**Work instructions**
Reproduce the lines from the one containing "Click the In [20] prompt label" through the last line, replacing "screenshot" with "image" and changing nothing else. Return only those lines, and leave out the pictures.
— START Data supplied —
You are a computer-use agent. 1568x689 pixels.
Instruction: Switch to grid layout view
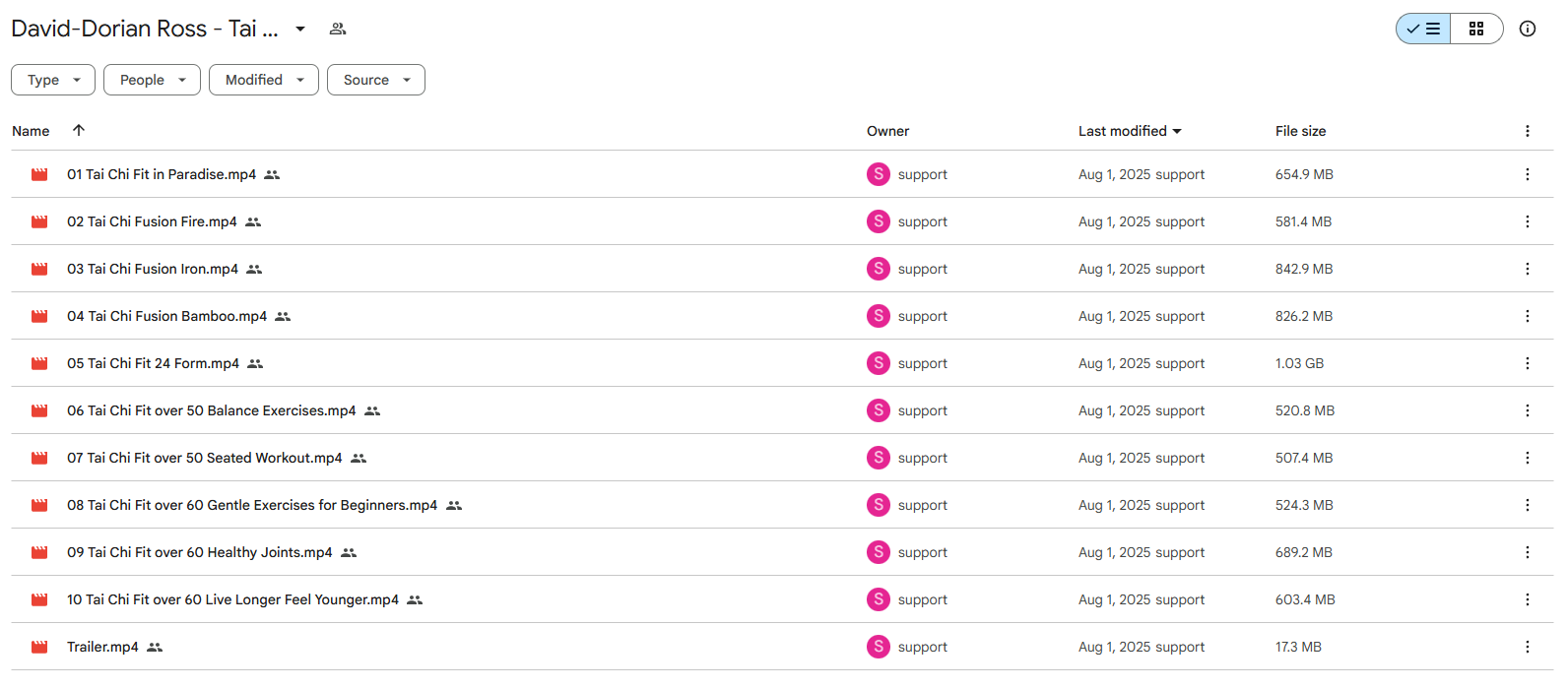coord(1476,29)

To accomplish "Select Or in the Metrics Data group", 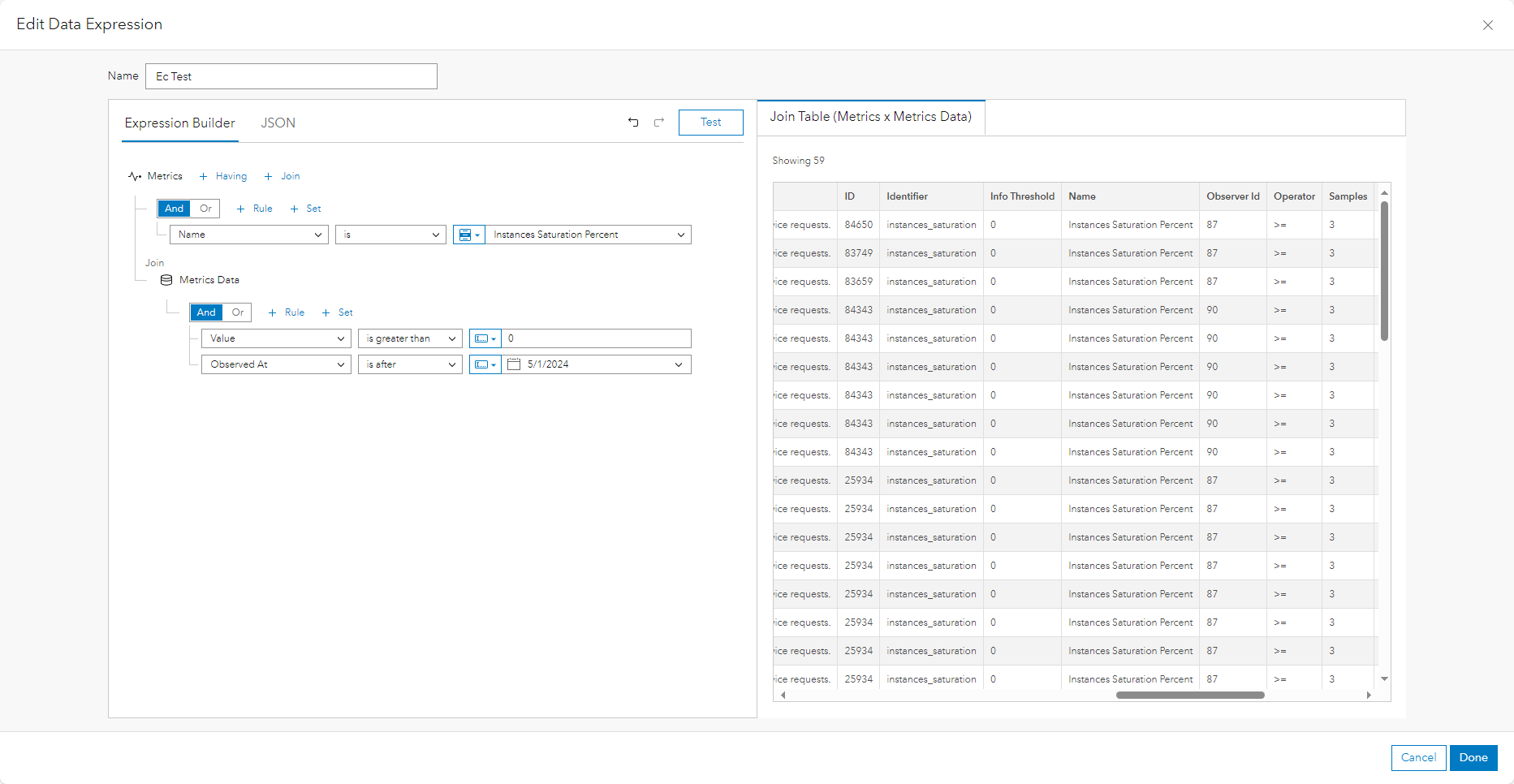I will click(237, 312).
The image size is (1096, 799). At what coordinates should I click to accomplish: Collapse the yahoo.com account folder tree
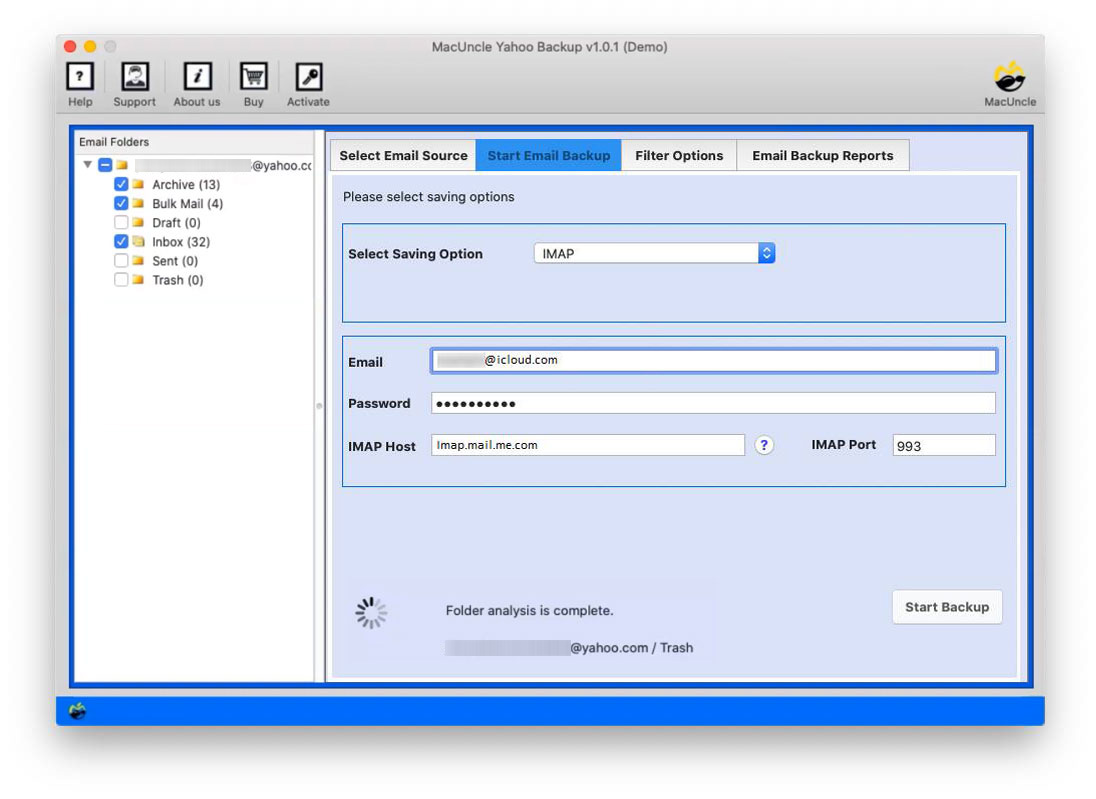[88, 165]
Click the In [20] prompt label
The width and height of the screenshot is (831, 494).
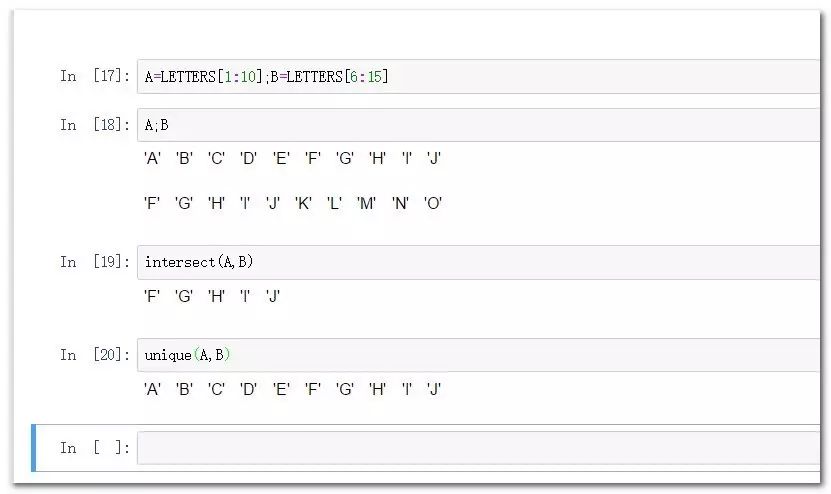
— END Data supplied —
**Answer to the problem**
Click the In [20] prompt label
The width and height of the image is (831, 494).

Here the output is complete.